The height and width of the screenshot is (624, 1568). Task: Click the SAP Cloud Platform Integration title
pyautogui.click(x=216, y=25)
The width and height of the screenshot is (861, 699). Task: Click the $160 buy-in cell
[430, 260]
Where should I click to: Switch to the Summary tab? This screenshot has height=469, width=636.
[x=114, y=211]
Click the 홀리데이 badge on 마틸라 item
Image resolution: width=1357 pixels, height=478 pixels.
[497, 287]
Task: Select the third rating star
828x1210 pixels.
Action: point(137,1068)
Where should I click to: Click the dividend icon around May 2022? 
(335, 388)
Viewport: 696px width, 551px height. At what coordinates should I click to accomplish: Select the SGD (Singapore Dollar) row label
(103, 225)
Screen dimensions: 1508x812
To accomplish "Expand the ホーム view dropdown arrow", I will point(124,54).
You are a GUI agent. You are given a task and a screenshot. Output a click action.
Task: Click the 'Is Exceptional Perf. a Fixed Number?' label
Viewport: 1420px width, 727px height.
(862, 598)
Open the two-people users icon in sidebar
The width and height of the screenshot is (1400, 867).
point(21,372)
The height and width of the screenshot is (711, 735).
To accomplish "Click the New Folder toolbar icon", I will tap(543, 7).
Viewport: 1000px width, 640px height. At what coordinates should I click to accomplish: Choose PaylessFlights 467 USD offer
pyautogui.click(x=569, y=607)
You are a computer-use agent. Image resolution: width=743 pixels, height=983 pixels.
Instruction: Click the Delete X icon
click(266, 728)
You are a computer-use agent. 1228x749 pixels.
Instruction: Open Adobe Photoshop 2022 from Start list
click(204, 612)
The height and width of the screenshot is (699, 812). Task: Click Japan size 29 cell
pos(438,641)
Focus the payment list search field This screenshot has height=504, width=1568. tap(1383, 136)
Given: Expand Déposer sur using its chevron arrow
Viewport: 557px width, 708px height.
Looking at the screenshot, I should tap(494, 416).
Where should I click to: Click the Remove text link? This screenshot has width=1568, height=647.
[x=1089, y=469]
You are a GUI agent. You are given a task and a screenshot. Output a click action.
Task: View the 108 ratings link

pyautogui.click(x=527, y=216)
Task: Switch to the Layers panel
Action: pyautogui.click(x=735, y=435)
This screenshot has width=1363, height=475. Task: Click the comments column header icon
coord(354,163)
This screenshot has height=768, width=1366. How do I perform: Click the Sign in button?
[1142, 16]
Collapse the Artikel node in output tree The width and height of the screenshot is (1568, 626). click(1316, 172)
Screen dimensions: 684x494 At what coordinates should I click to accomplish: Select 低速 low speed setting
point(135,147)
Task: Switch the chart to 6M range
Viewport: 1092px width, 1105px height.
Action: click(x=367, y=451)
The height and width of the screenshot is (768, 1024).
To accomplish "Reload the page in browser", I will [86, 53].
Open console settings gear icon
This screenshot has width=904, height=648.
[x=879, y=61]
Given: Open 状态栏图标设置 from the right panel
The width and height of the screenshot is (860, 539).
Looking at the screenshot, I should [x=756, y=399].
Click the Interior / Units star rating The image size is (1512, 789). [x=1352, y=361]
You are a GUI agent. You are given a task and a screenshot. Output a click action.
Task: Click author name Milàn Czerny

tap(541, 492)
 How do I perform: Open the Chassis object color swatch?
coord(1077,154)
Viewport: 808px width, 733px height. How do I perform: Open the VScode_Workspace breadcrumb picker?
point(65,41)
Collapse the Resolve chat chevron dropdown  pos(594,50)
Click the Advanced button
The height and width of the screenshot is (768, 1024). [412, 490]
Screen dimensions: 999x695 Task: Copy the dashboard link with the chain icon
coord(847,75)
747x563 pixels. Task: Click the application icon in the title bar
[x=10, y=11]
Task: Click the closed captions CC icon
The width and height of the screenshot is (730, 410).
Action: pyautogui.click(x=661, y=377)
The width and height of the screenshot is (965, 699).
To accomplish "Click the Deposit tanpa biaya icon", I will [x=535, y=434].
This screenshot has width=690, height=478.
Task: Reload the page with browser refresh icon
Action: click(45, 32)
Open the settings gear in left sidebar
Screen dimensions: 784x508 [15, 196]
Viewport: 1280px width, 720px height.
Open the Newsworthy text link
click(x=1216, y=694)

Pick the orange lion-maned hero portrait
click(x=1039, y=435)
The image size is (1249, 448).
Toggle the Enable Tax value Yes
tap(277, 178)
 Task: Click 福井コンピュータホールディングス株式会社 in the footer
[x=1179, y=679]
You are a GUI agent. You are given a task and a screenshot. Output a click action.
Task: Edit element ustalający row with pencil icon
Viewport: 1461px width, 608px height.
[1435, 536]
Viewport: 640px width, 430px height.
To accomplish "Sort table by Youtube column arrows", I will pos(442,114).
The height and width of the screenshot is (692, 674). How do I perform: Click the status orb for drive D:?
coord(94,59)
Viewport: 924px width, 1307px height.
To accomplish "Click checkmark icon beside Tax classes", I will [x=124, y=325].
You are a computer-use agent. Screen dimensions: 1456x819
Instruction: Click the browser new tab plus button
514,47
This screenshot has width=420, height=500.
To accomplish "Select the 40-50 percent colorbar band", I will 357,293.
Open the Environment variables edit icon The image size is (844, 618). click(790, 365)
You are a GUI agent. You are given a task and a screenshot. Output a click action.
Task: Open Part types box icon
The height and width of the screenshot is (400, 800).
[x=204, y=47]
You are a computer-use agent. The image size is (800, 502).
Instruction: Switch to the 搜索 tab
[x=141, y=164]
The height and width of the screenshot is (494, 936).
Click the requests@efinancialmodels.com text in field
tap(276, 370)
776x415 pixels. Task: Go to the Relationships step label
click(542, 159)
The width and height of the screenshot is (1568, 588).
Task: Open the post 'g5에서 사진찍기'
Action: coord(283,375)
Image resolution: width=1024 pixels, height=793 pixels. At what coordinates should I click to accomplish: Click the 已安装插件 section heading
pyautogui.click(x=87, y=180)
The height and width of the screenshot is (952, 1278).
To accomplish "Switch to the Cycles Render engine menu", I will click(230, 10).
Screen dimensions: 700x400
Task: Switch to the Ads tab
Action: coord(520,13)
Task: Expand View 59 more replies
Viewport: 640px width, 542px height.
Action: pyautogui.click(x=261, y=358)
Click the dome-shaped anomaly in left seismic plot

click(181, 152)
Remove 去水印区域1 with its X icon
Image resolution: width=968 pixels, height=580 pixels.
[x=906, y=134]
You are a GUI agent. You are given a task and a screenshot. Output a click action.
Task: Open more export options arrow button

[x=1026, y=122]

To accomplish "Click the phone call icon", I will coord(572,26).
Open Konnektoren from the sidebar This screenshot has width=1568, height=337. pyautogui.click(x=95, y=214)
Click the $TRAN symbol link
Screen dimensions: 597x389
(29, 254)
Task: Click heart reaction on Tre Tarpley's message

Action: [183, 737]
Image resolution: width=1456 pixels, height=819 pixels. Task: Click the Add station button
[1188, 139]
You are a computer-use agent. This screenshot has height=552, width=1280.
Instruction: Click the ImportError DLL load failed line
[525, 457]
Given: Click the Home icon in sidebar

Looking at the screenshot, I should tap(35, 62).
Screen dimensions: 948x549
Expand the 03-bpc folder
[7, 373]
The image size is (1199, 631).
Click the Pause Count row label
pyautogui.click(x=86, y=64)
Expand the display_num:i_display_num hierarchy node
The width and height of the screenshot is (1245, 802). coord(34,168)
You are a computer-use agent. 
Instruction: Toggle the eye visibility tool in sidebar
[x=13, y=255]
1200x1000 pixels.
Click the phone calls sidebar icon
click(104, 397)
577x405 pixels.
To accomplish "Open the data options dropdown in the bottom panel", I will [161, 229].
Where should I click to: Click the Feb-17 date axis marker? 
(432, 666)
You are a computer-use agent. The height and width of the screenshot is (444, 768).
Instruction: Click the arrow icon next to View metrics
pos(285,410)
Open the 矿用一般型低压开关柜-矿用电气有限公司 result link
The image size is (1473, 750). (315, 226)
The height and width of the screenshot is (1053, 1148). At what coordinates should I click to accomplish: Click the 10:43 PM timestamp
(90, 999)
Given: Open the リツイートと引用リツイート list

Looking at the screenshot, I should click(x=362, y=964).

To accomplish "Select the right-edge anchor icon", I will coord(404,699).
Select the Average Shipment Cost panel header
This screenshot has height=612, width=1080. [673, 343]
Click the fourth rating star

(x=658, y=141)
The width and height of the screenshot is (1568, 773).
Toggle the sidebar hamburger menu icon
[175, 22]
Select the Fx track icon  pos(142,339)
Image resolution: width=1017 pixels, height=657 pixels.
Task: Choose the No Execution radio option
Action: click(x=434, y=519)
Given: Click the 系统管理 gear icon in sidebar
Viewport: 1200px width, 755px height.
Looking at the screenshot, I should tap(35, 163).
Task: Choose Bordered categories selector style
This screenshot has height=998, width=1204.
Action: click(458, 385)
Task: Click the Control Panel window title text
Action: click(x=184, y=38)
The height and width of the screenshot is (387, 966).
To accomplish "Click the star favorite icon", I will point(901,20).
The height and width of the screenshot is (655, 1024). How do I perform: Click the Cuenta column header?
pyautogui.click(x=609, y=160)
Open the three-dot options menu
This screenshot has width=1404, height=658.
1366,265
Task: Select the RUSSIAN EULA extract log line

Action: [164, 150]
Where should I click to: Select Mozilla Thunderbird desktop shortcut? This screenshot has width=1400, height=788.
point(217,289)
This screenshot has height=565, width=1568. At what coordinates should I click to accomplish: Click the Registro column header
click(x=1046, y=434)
——
■ EXERCISE DETAILS
Which lines above carry the string "dropdown"? Copy those lines.

■ SOLUTION FOR THIS EXERCISE
To accomplish "Expand the ホーム view dropdown arrow", I will point(124,54).
Collapse the Resolve chat chevron dropdown  pos(594,50)
To accomplish "Open the data options dropdown in the bottom panel", I will [161, 229].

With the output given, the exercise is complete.